You have protection under federal law with the Family and Medical Leave Act (FMLA). If your injury results in permanent partial disability such that you are able to work but not able to do your prior job, your employer will probably work with you to place you in a different position. It is against the law to retaliate against an employee for filing a workers’ compensation claim. If your employer tries to prevent you from filing a workers’ compensation claim, call Workers Comp Advocates immediately.
If you do have out-of-pocket expenses like prescription drugs, for example, submit them to your employer or the insurance company for reimbursement. Remember to keep copies of all documentation. If these expenses are not reimbursed, make sure the Workers’ Compensation Law Judge knows you have not been reimbursed.
If your work injury results in visible scars to your head, neck or face, you are entitled to a special award.
You do have the right to refuse treatment, such as surgery, but you must continue to see a doctor every 45 days to be eligible for wage benefits. The Workers’ Compensation Board understands that surgery often involves very serious risks, which may include infection, coma, paralysis and even death. No one is required to have surgery in order to continue to receive benefits for lost wages as long as they continue to see their doctor.

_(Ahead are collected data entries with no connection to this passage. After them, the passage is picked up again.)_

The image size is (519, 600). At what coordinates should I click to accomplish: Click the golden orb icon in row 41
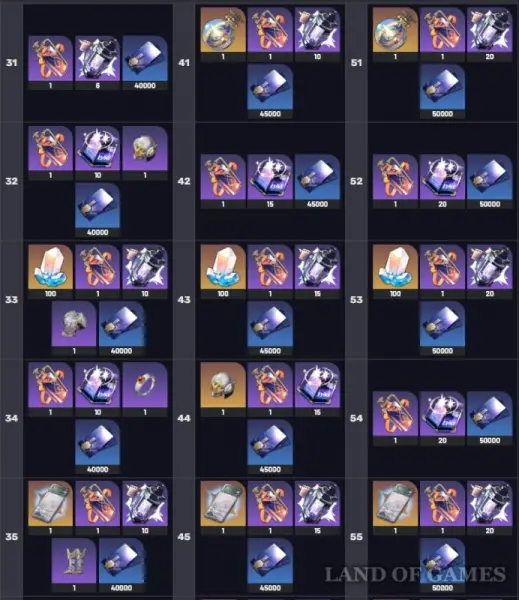point(223,29)
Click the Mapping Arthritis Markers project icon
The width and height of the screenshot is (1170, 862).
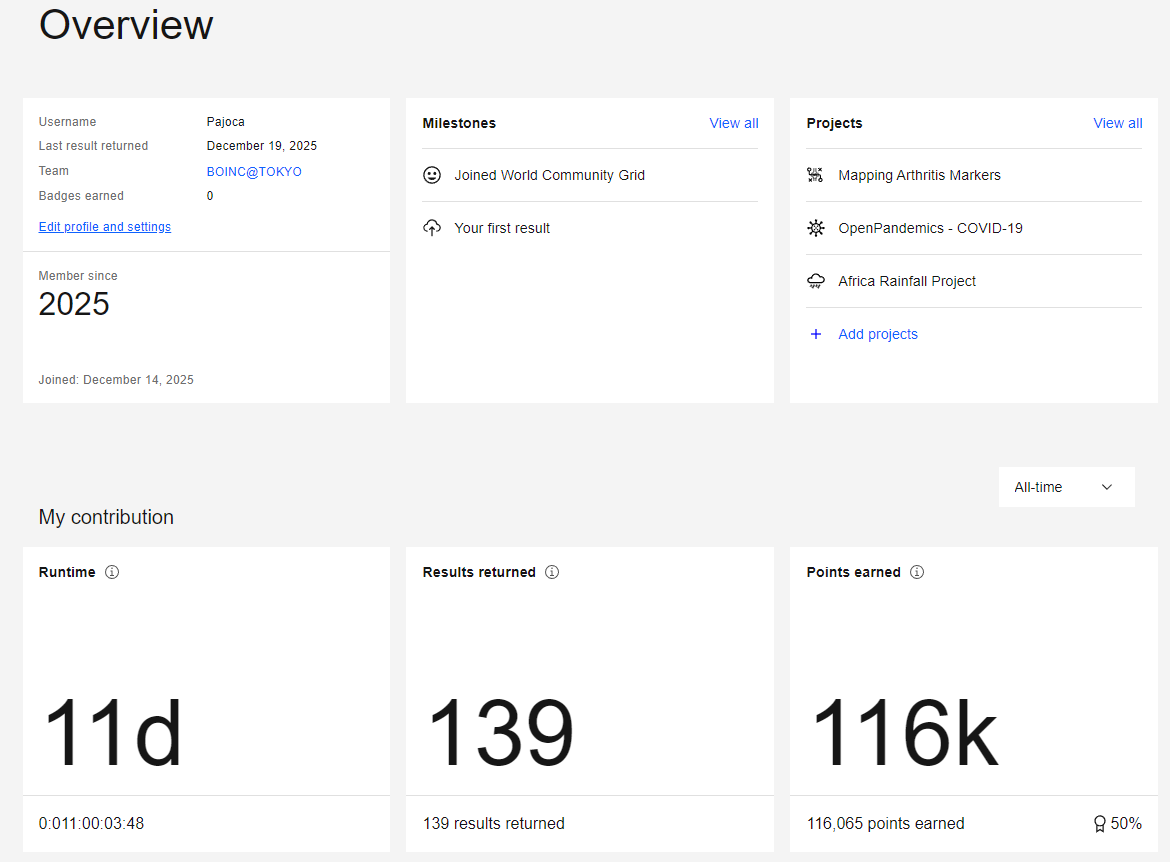pyautogui.click(x=815, y=175)
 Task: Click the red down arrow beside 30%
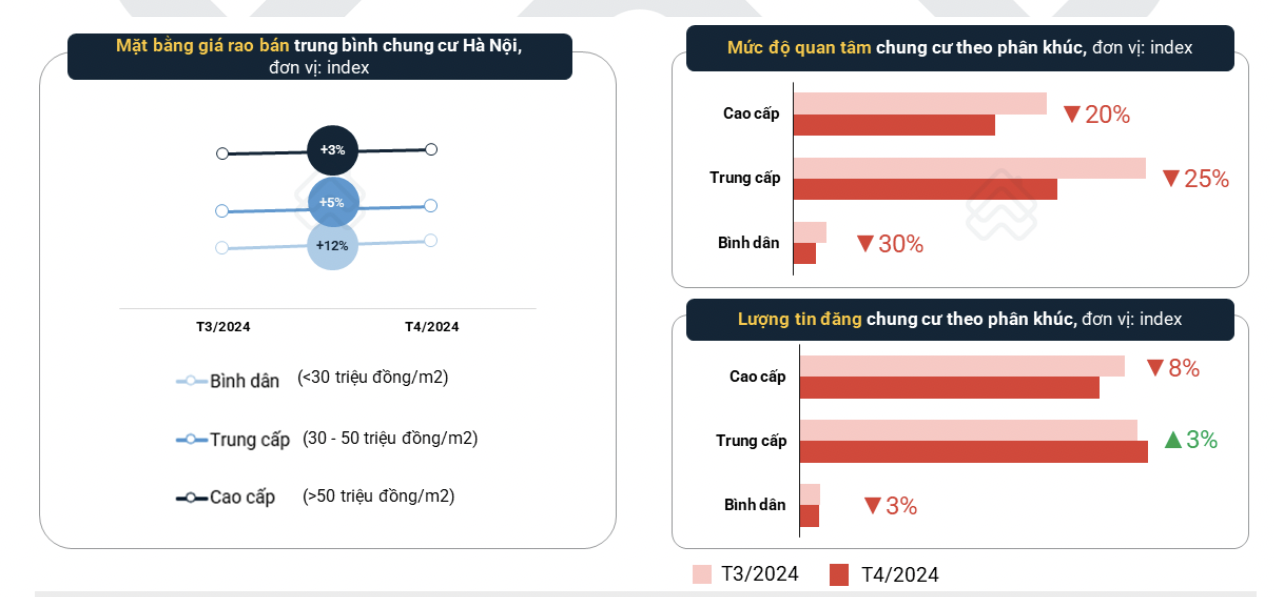tap(865, 244)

Your case may be scheduled for a hearing before a Workers’ Compensation Law Judge.
In most cases after your injury, there is a presumption that you will go through medical treatment and will fully recover and return to work. If after you reach Maximum Medical Improvement you are unable to do any type of work, even part-time or limited duty, you will be considered permanently, totally disabled. Workers’ compensation payments will continue for the remainder of your life. In addition, you will be eligible for continued medical care for the rest of your life, including transportation costs to and from doctor’s visits and the costs of prescription medicines. If at some point in the future you are able to return to work, your case would be reviewed to determine whether benefits would end or be reduced.
If your situation results in a permanent, partial disability – meaning that you are able to do some type of work, even if it is part-time or a different type of job than you did before – then a medical impairment rating will be assigned to your case. This rating will become a factor in determining your benefit payment amount as well as the length of time you will be entitled to receive benefits (note that for injuries that happened prior to March 13, 2007, permanent partial disability payments may continue for life). Again, you are eligible to receive medical care for your injury throughout your lifetime.
In 2011, the most recent report available, over 7% of claims were disputed. Disputes may arise due to disagreements over the average weekly wage, employment status, the extent of your injury or other reasons. When a claim is disputed by the employer or the workers’ compensation insurer, your benefits will be delayed until the dispute is resolved. An experienced advocate may be able to expedite your case.
Under normal circumstances, you are eligible for care related to your injury for the rest of your life. You should give your doctor a copy of your workers’ compensation hearing notice and he or she can file Form C-27 to reopen your claim. If your condition worsens, you have 18 years from the date of injury to file for additional monetary benefits. Keep copies of all paperwork relating to your claim in the event they are needed at a later date.